How can governments avoid policies that unintentionally increase inequality between generations? 

By carefully assessing long-term distributional effects. This suggests avoiding legislating reforms in emergency circumstances, when they are clearly inevitable and there is little or no time for a democratic debate. Policies should avoid privileging current retirees at the expense of future ones, as is a political tendency in a period of population ageing. Automatic adjustment mechanisms, actuarial fairness, and linking benefits to contributions are essential, while ensuring protection to the unfortunate ones, possibly through tax and not contributions financing (the first are progressive while the second are proportional and load mainly labor income. As already said, equally important is investing in younger generations so they are not left with fewer opportunities and higher burdens. 

 

Social services are often expected to respond to the consequences of these imbalances. What role should they play in supporting more equitable welfare systems? 

Social services are crucial in mitigating inequalities that economic policies alone cannot completely address. Their role is not only reactive but also proactive in fostering equal opportunities and in avoiding the social exclusion of the older population. They should act as enablers—supporting labour market participation through active labour market policies; promoting long life learning; providing long ter care and assistance services to vulnerable people; preventing social exclusion and encouraging social interaction.  

 

Europe is diverse in its social models. What can countries realistically learn from each other, and where are the limits? 

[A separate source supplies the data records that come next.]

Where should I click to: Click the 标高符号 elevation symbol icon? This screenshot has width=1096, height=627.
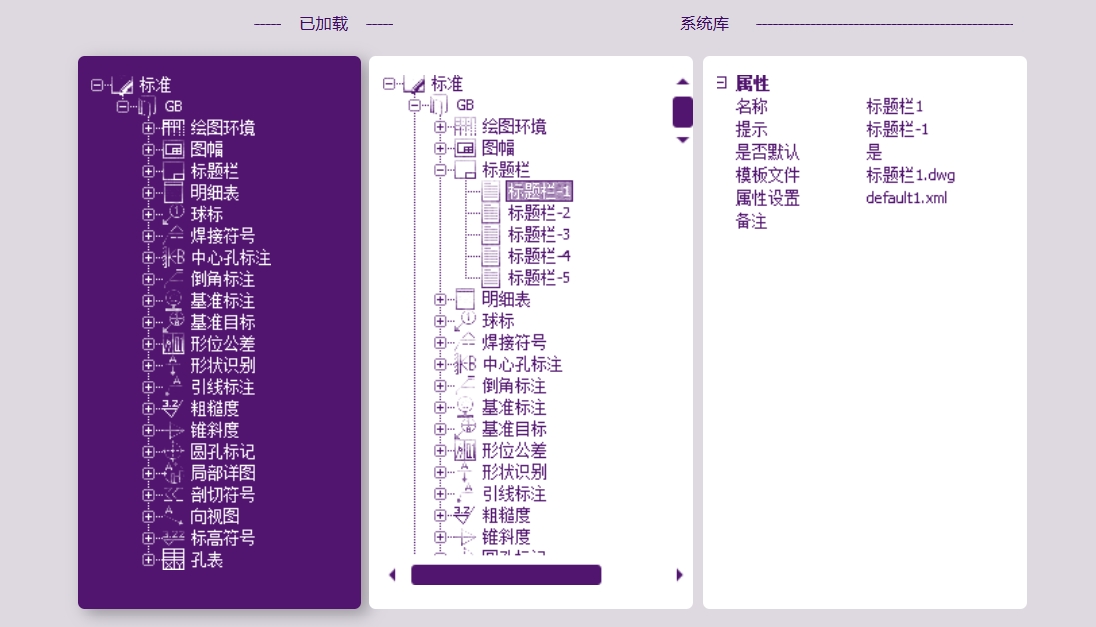172,538
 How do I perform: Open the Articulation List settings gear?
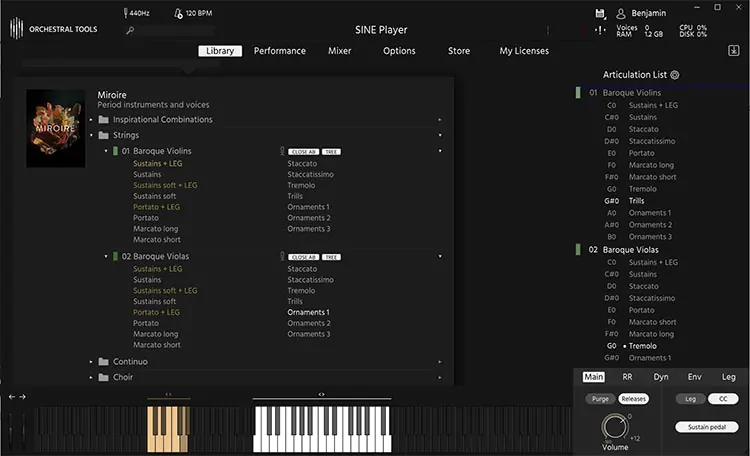point(674,75)
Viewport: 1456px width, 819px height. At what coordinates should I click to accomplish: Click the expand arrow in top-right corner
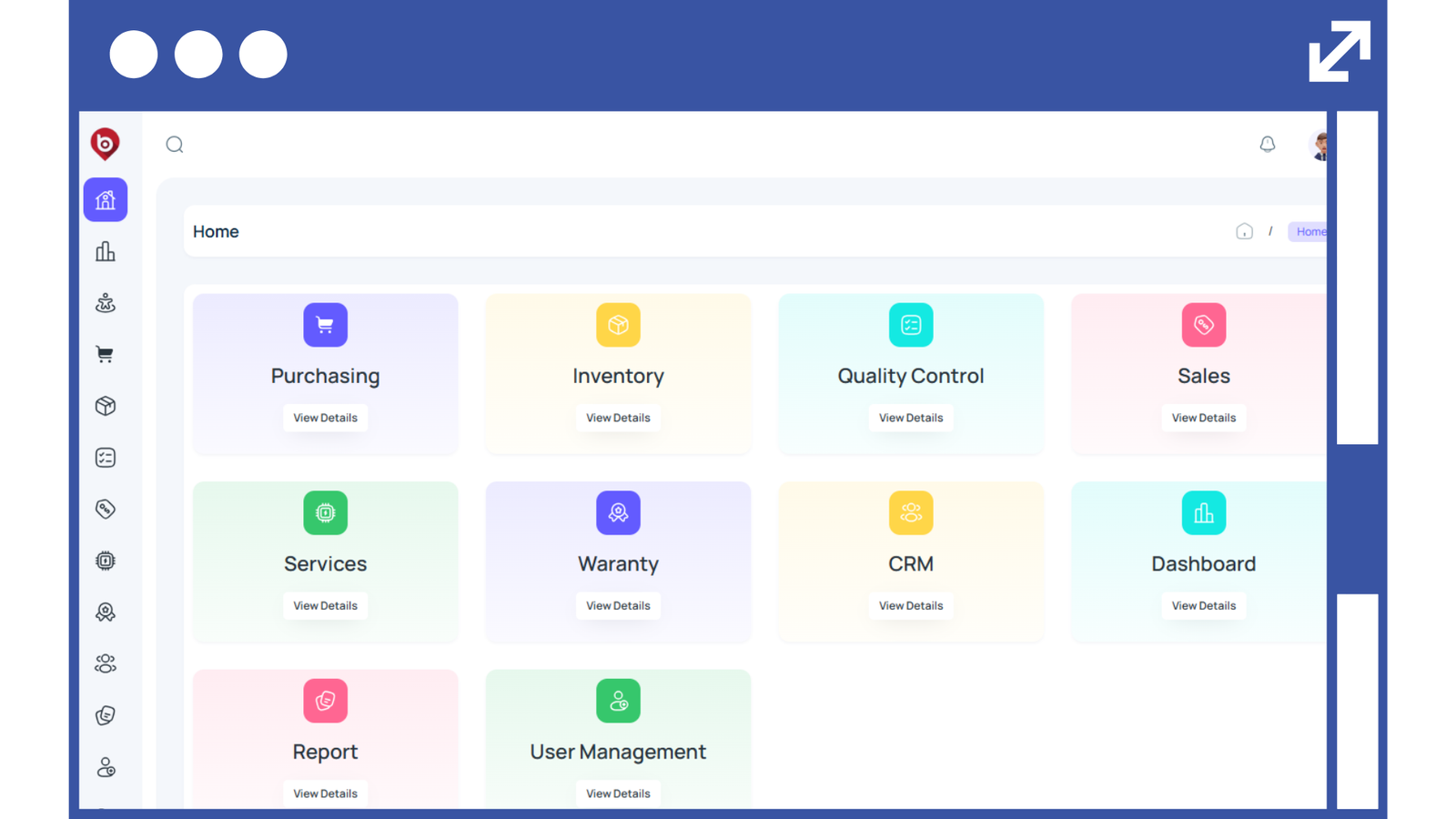pyautogui.click(x=1339, y=51)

Countries can learn principles—such as transparency, sustainability, and activation policies—but simply copy models risks inefficiencies and ineffectiveness. Social policies in Europe are under the subsidiarity principle, although much convergence has been achieved (for example through the “Open method of cooperation”) and by imposing fiscal constraints (i.e. the Maastricht Treaty and the Social and Stability Pact). Institutions are embedded in specific social, political, and cultural contexts. The limit lies in ignoring these differences; the opportunity lies in adapting good practices intelligently. The old taxonomy of Nordic, Continental, Mediterranean European countries has largely been surpassed.  

 

Looking ahead, what is the biggest risk if we fail to address intergenerational inequalities? 

The greatest risk is a breakdown of social cohesion. If younger generations perceive the system as unfair, they may withdraw their support—economically and politically; they can migrate or even isolate themselves (NEET). This could lead to lower growth or open decline, weaker institutions and increasing conflict between age groups (and possibly also within age groups). Luckily, there are still margins of action to avoid this tragic scenario.  

 

Finally, what message would you like to share with social service leaders attending ESSC 2026? 

My message is one of responsibility and vision. Social services are at the frontline of fairness. However, fairness has to be both within and between generations. This means activating policies that are not only compassionate but also financially sustainable, which essentially means “not at the entire/large expenses of young and future generations. Equity between generations is not automatic—it requires conscious design, courage in reform and a long-term perspective. I encourage particularly the young to imagine the society in which they would like to live and engage themselves to realize it, not to surrender to more myopic, egoistic or spineless mind-set.